Nick Brokhausen’s We Few: U.S. Special Forces in Vietnam (Casemate, 360 pp. $32.95) reminded me of Dale Dye’s Run Between the Raindrops and Hunter Thompson’s Hell’s Angels: A Strange and Terrible Saga. Brokhausen mixes irreverence, perversity, and sarcasm with touches of gonzo journalism to recreate his 1970 tour with the Military Assistance Command Vietnam Studies and Observations Group (MACV-SOG), his second of the war.
Guided by a captain company commander (a former E-7), Brokhausen, Mac, and Cookie (three sergeants) led Recon Team Habu, which was made up of Montagnard fighters. They helicoptered into areas controlled by the NVA, most frequently near Quang Tri and Phu Bai.
They also worked Laos, targets north of the DMZ, “and a few other places best left unmentioned,” as Brokhausen puts it. Primarily, Habu conducted secret missions to observe or disrupt operations behind enemy lines. Their most anticipated but unfulfilled goal was to capture a high-ranking NVA officer.
Brokhausen and his men considered themselves above the normal rules of social behavior. In the field, Habu displayed “pure aggression and murderous efficiency,” he says. Off duty the sergeants acted like members of an outlaw motorcycle gang. According to Brokhausen, they regularly got drunk; stole Jeeps and other equipment; outsmarted or bribed people; and fought or bullied drunken outsiders, MPs, rear echelon personnel, officers, Air Force “zoomies,” drug users—and even Donut Dollies.
From its opening, the book’s negative intensity irritated me.
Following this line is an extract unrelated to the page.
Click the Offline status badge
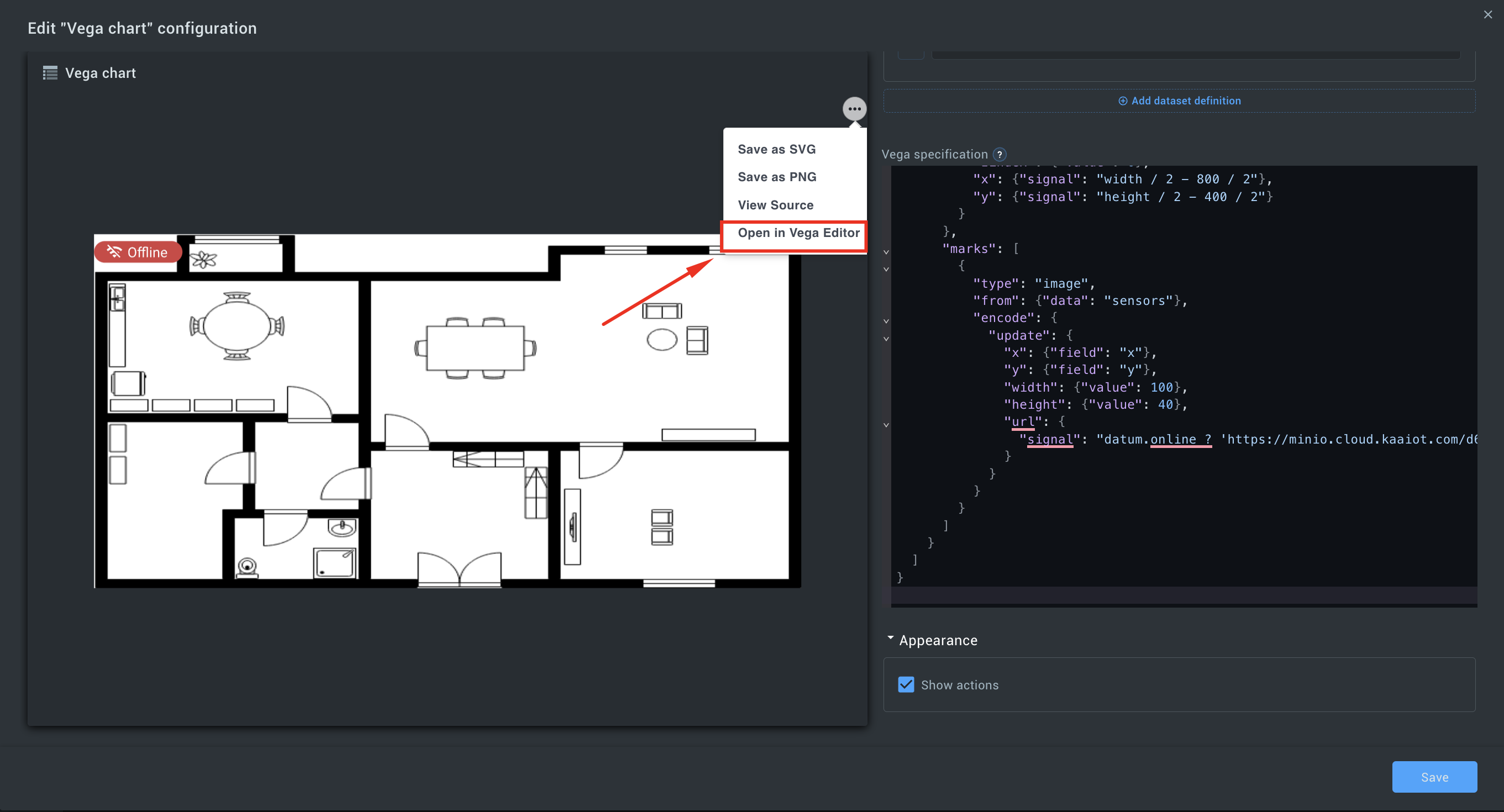 (x=138, y=252)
Consequently, I read only a few chapters a day over the course of a week—cover to cover. Brokhausen provides a constant flow of outrageous figures of speech, quips, one liners, and bitches, along with lots of reconstructed dialogue. He leans heavily on superlatives. He categorizes people, places, situations, and events as the best or the worst with little middle ground.
Nevertheless, Brokhausen draws convincing pictures of his fellow Green Berets’ combat skills and idiosyncrasies and the areas in which they operated. He taught me lessons about Special Forces tactics and weapons—more than I learned from Ken Burns’ television saga on Vietnam, which I never finished watching.
“A war zone encourages the eccentricities in all of us,” Brokhausen says. Overall, he recreates what he did and saw back in the day—for good and for bad, and far beyond bad.
Since his Army service, Brokhausen has had a successful civilian career in security and military-related businesses.